Y si Landau no hubiera utilizado una nueva táctica, probablemente las lágrimas eslavas no habrían servido de nada. Porque esta vez depositó la cartera abierta sobre el mostrador para que el portero, que era joven pero escéptico, pudiese aproximar la cabeza al cristal blindado recientemente instalado y la mirase con sus indolentes ojos, y viera por sí mismo que allí no había más que unos cuantos viejos y sucios manuscritos y un sobre marrón, nada de bombas.
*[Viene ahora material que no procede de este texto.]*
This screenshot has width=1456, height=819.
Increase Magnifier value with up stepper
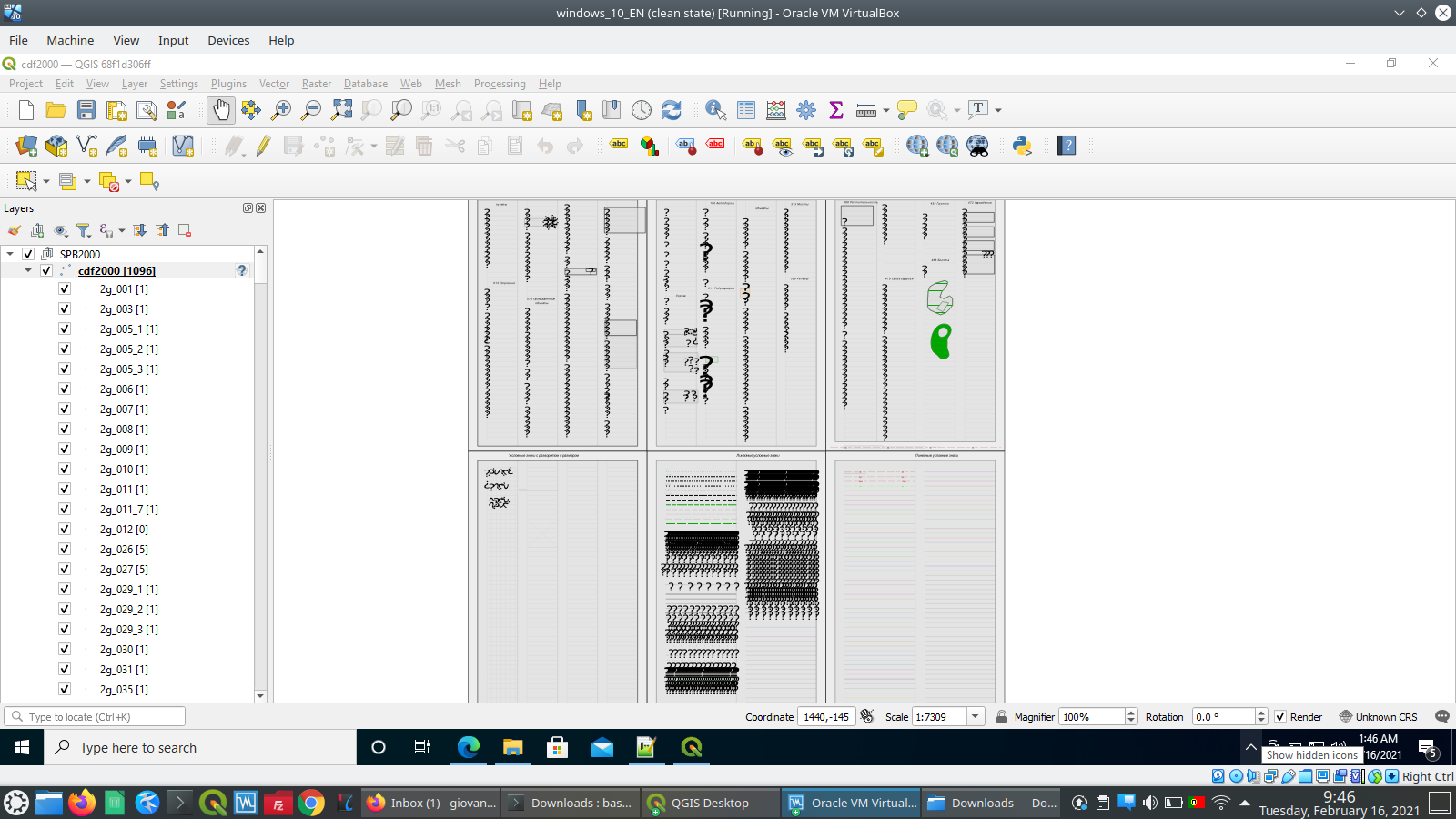pyautogui.click(x=1130, y=713)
—Vuelva-el-lunes-de-diez-a-cinco —dijo el portero, hablando por el modernísimo comunicador eléctrico como si anunciara una estación de ferrocarril galesa, y volvió a sumergirse en la oscuridad de su garita.

La puerta de la verja estaba entornada. Landau miró al joven, y miró luego más allá de él hacia la gran galería construida cien años antes para impresionar a los turbulentos príncipes del Raj. Y antes de que nadie se diera cuenta, había cogido su cartera y, burlando las defensas aparentemente impenetrables erigidas para impedir exactamente un asalto como ése, estaba ya corriendo a toda velocidad con ella —«como un jugador de rugby, señor»— a través del sacrosanto patio y subiendo los escalones que conducían al enorme vestíbulo. Y estaba de suerte. Palmer Wellow, cualquier otra cosa que fuese además, pertenecía al lado apaciguador del Foreign Office. Y era día de servicio de Palmer.

—Hola,
hola
—murmuró Palmer mientras descendía los amplios peldaños y contemplaba la descompuesta figura de Landau jadeando entre dos corpulentos guardias—. Bueno, su estado es deplorable. Me llamó Wellow. Soy secretario residente aquí.